About a year ago, my brother turned me onto a great computer game called Slay (available here) by Sean O'Connor.  The game is basically a territory-capture game with different ranked units and an underlying economics system.  It's got a set of rules that are very much like boardgame rules, and it plays out on a hex map.  Although it has a boardgame feel, I think it works much better on a computer than it would on a board because of the underlying mathematics involved - the math isn't so hard that you couldn't figure it out, and you can actually do the calculations if you need to for a critical decision, but mostly it's more fun just to let the computer do the math and focus on the strategic parts.

And the strategy is fun - you've got ranked units that can capture territory or block others from capturing, and buildings that merely block capture. You do much better with bigger connected areas of territory, so the idea is to consolidate from small dispersed areas into a large area whose edges you can defend.  Each separate territory you control has its own economy, so small areas can't afford very powerful units, while with bigger areas, you can get some of the more powerful units that can defeat lesser units and take out the buildings.  Also, your guys can move to and attack from any space in a connected territory, so units fly around the board if you've got a big connected realm.  The catch is that you have to support the units (but not the buildings), so you need to have enough squares under your control to pay all your guys each turn.  If you don't they ALL die, not just the ones you can't afford, and your territory is up for grabs unless you've got buildings in place.  The unit costs go up exponentially for the higher ranked units, so they can be dangerous.  Any spare income you don't use is banked, so you can save up over the course of several turns, but your reserves are lost if your area capital is conquered.

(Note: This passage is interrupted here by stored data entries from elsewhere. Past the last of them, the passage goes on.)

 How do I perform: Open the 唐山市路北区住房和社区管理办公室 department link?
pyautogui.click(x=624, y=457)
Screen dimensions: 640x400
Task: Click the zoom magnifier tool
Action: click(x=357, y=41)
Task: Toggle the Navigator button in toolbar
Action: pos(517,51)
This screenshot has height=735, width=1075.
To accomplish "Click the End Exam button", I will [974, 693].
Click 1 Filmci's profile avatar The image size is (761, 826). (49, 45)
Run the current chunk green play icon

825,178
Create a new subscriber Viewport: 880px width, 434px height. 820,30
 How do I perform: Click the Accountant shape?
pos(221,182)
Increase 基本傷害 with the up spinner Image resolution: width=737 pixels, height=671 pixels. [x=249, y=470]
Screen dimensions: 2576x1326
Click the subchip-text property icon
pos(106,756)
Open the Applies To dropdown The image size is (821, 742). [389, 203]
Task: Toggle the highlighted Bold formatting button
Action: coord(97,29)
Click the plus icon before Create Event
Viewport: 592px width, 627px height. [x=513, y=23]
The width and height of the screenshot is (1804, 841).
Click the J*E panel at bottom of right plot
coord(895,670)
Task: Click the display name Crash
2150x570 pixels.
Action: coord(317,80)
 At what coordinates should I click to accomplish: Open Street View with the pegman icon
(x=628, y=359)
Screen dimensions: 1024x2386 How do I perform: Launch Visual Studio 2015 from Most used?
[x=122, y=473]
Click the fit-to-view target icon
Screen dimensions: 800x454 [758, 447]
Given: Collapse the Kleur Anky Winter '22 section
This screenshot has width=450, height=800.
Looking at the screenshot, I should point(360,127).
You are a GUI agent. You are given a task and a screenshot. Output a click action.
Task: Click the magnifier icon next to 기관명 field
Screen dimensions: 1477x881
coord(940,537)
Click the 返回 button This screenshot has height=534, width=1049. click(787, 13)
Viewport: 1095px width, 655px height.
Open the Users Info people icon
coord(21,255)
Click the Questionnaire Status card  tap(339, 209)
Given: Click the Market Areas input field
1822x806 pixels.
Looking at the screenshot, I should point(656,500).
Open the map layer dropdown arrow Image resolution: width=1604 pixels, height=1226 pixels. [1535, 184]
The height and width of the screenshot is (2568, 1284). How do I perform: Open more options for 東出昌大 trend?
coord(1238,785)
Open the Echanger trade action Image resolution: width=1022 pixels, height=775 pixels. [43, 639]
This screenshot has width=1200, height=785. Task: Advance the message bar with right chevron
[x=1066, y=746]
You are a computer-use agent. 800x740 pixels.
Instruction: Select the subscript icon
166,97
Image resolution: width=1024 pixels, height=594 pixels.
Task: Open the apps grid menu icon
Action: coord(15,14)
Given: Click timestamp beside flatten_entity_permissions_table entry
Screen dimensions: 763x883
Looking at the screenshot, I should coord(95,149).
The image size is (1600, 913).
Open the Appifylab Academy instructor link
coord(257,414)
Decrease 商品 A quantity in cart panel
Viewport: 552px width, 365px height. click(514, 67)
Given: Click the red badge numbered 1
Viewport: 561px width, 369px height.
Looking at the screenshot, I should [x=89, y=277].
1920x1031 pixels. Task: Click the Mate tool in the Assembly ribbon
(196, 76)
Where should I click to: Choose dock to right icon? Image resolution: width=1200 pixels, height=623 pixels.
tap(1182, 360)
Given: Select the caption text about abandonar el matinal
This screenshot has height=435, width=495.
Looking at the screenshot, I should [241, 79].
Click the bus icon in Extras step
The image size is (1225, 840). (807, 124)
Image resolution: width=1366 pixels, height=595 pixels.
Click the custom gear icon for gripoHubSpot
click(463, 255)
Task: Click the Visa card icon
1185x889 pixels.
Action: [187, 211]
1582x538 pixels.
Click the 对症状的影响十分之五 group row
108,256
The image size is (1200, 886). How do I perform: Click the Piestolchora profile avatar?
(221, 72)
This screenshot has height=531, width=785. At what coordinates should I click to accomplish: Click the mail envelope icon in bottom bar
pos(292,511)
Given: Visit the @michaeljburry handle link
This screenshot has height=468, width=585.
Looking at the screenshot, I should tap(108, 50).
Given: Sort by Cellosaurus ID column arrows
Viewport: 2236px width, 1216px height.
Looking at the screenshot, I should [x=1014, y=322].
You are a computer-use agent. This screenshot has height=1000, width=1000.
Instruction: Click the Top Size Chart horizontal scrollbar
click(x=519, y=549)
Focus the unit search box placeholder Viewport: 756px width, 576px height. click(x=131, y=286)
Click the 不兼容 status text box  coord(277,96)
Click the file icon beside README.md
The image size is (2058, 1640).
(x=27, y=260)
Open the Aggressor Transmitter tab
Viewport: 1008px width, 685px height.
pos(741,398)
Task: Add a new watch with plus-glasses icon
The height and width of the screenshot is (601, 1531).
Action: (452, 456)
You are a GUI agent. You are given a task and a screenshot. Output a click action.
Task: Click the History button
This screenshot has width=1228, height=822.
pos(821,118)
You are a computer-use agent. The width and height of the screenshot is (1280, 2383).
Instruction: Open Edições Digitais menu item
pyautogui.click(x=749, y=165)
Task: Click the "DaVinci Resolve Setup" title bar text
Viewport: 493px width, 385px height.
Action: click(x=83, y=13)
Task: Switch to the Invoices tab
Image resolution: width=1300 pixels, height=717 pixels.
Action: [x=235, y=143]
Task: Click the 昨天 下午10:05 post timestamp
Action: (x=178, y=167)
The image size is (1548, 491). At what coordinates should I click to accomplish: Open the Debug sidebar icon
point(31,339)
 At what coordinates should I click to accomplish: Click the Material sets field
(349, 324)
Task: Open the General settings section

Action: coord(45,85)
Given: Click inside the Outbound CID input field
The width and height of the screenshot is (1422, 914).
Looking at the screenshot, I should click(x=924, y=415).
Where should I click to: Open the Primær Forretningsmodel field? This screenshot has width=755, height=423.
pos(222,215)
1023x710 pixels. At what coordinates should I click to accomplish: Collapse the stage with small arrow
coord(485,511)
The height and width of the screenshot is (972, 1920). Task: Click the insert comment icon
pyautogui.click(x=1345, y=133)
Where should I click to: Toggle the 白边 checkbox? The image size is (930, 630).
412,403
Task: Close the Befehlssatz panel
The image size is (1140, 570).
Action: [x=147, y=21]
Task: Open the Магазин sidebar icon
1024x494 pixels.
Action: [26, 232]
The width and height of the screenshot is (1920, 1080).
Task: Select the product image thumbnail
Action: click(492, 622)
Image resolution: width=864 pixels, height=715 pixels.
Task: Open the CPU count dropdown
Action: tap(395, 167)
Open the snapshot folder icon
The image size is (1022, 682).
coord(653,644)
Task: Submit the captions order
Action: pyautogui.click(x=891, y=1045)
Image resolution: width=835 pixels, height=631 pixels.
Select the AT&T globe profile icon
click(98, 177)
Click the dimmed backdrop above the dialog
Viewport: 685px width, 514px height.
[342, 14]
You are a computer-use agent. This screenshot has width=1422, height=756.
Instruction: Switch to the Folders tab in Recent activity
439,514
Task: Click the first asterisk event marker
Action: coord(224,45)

Further complicating the game are plants that grow into spaces and cancel the income you receive from them.  There are two kinds, one of which is a pine tree, which grows slowly at apparently random intervals, while the other looks like palm trees (although when I'm playing I think of them more as weeds).  The palm trees spread each turn to an open space, so you can rapidly lose territory to a weed infestations.  You can clear a square with any unit, but that counts as the unit's attack for the turn.  When units die from lack of support, they often turn into weeds (conquered buildings sometimes go to pine trees), so a bad economic defeat can cripple a whole area and then bleed over into neighboring territories.

The strategy is interesting - you want to try to expand and connect your areas, but you also need to defend, particularly when you've got a narrow strip of territory that could be easily severed.  Often, late in the game, you can pull dramatic moves, sending a string of guys across a big area to divide it into two, which can cause somebody's whole army to die all at once.  But doing that can leave you unprotected, so somebody can do it to you right back.

You can play online with others, but the network interface is pretty old-school, so I've mostly just played against computer opponents, who are quite competent and fun.  The graphics hearken back to simpler 8-bit times, and it's clearly a one-man operation, which I'm quite familiar with through my experience writing and selling Snood. The game costs $20 for Windows and Mac, $4 for iPhone, and it's well worth the investment.


Image above borrowed from the Slay homepage.